[PATCH 0/6 -v2] Handle oom bypass more gracefully

From: Michal Hocko
Date: Mon May 30 2016 - 09:06:15 EST

based on the feedback from Tetsuo and Vladimir (thanks to you both) I
had to change some of my assumptions and rework some patches. I planned
to resend later this week but I guess it would help to argue about the
code after those changes if I resubmit earlier. The previous version was
posted here http://lkml.kernel.org/r/1464266415-15558-1-git-send-email-mhocko@xxxxxxxxxx

The following 6 patches should put some order to very rare cases of
mm shared between processes and make the paths which bypass the oom
killer oom reapable and so much more reliable finally. Even though mm
shared outside of threadgroup is rare (either vforked tasks for a
short period, use_mm by kernel threads or exotic thread model of
clone(CLONE_VM) without CLONE_THREAD resp. CLONE_SIGHAND). Not only it
makes the current oom killer logic quite hard to follow and evaluate it
can lead to weird corner cases. E.g. it is possible to select an oom
victim which shares the mm with unkillable process or bypass the oom
killer even when other processes sharing the mm are still alive and
other weird cases.

Patch 1 drops a bogus task_lock and mm check from oom_adj_write. This
can be considered a bug fix with a low impact as nobody has noticed
for years.

Patch 2 is a clean up of oom_score_adj handling and a preparatory
work. Patch 3 enforces oom_adj_score to be consistent between processes
sharing the mm to behave consistently with the regular thread
groups. This can be considered a user visible behavior change because
one thread group oom_score_adj update will affect others which share
the same mm via clone(CLONE_VM). I argue that this should be acceptable
because we already have the same behavior for threads in the same thread
group and sharing the mm without signal struct is just a different model
of threading. This is probably the most controversial part of the series,
I would like to find some consensus here though. There were some
suggestions to hook some counter/oom_score_adj into the mm_struct
but I feel that this is not necessary right now and we can rely on
proc handler + oom_kill_process to DTRT. I can be convinced otherwise
but I strongly think that whatever we do the userspace has to have
a way to see the current oom priority as consistently as possible.

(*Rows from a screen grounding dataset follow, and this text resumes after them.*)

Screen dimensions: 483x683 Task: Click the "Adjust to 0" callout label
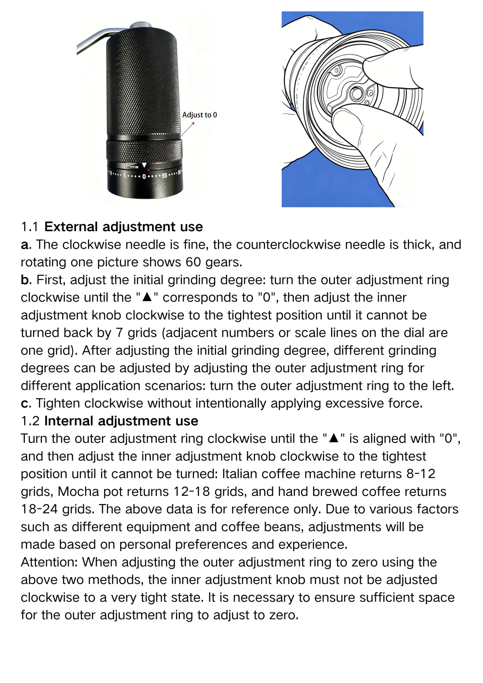(200, 115)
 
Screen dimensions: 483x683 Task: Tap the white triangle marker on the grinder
(144, 165)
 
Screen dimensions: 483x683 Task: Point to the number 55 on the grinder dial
(164, 175)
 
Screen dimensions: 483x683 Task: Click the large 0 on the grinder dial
(144, 176)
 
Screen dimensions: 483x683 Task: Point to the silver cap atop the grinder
(141, 25)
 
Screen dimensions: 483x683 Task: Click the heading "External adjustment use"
(123, 227)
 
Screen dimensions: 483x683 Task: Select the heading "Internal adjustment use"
(121, 421)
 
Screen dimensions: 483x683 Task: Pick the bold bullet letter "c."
(26, 404)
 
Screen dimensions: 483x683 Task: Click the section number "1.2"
(30, 421)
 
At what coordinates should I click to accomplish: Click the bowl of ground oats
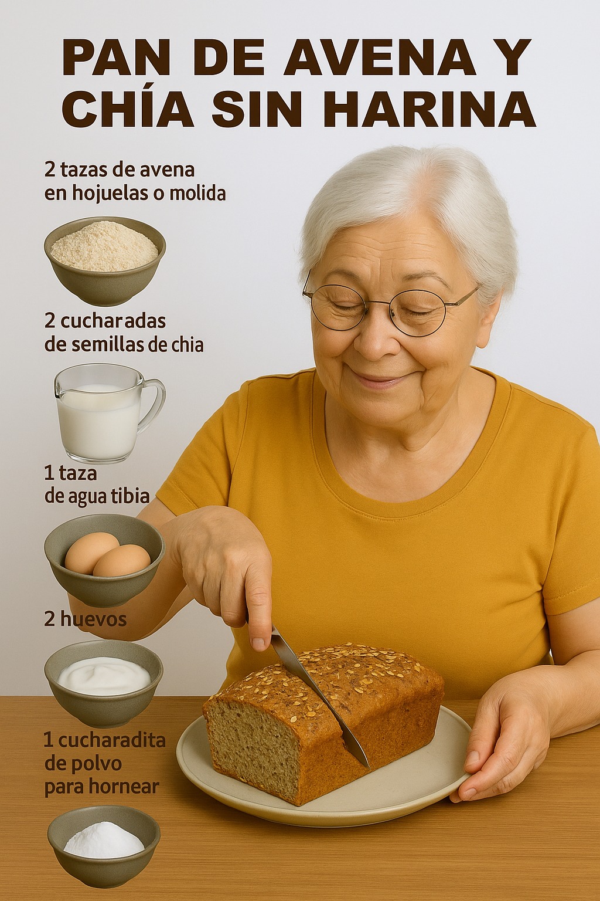click(105, 261)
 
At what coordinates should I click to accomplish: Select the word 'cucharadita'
click(111, 741)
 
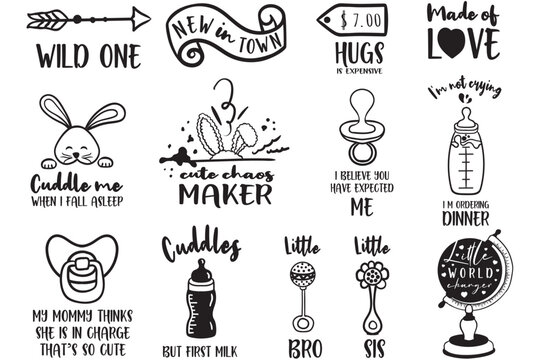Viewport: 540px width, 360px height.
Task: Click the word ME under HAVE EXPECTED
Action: click(361, 208)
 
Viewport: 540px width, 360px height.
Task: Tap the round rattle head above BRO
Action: click(301, 273)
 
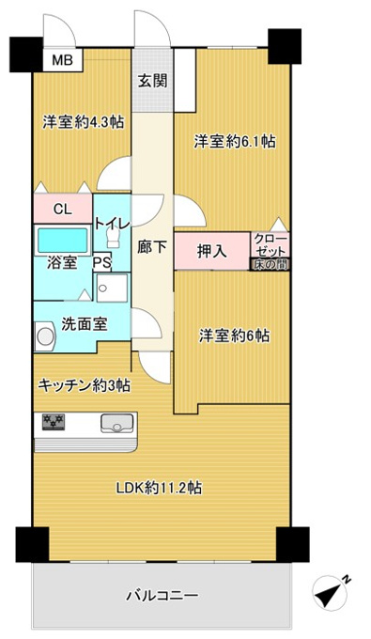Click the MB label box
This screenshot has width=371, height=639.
tap(63, 60)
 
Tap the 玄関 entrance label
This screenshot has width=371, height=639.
tap(152, 81)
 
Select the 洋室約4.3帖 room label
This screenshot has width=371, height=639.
tap(84, 122)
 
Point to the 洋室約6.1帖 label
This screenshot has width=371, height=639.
tap(234, 141)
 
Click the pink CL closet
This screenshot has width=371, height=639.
tap(63, 209)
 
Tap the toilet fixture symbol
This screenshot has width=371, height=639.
tap(113, 237)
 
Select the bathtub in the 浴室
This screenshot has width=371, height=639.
tap(63, 240)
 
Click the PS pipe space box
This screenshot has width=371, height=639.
tap(101, 263)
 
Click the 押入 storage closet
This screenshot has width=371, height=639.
tap(211, 251)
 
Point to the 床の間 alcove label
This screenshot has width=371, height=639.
tap(270, 264)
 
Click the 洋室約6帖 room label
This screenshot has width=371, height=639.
tap(234, 336)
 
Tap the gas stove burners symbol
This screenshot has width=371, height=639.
tap(54, 421)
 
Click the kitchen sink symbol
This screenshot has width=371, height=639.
tap(117, 423)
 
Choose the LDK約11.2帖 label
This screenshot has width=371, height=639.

Patch 4 makes sure that no vforked task is selected if it is sharing
the mm with oom unkillable task.

Patch 5 ensures that all tasks sharing the mm are killed which in turn
makes sure that all oom victims are oom reapable.

Patch 6 guarantees that task_will_free_mem will always imply reapable
bypass of the oom killer.

The patchset is based on the current mmotm tree (mmotm-2016-05-27-15-19).
I would really appreciate a deep review as this area is full of land
mines but I hope I've made the code much cleaner with less kludges.

I am CCing Oleg (sorry I know you hate this code) but I would feel much
better if you double checked my assumptions about locking and vfork

Michal Hocko (6):
proc, oom: drop bogus task_lock and mm check
proc, oom_adj: extract oom_score_adj setting into a helper
mm, oom_adj: make sure processes sharing mm have same view of oom_score_adj
mm, oom: skip vforked tasks from being selected
mm, oom: kill all tasks sharing the mm
mm, oom: fortify task_will_free_mem

fs/proc/base.c | 172 ++++++++++++++++++++++++++++++----------------------
include/linux/mm.h | 2 +
include/linux/oom.h | 63 +++++++++++++++++--
mm/memcontrol.c | 4 +-
mm/oom_kill.c | 82 +++++--------------------
5 files changed, 176 insertions(+), 147 deletions(-)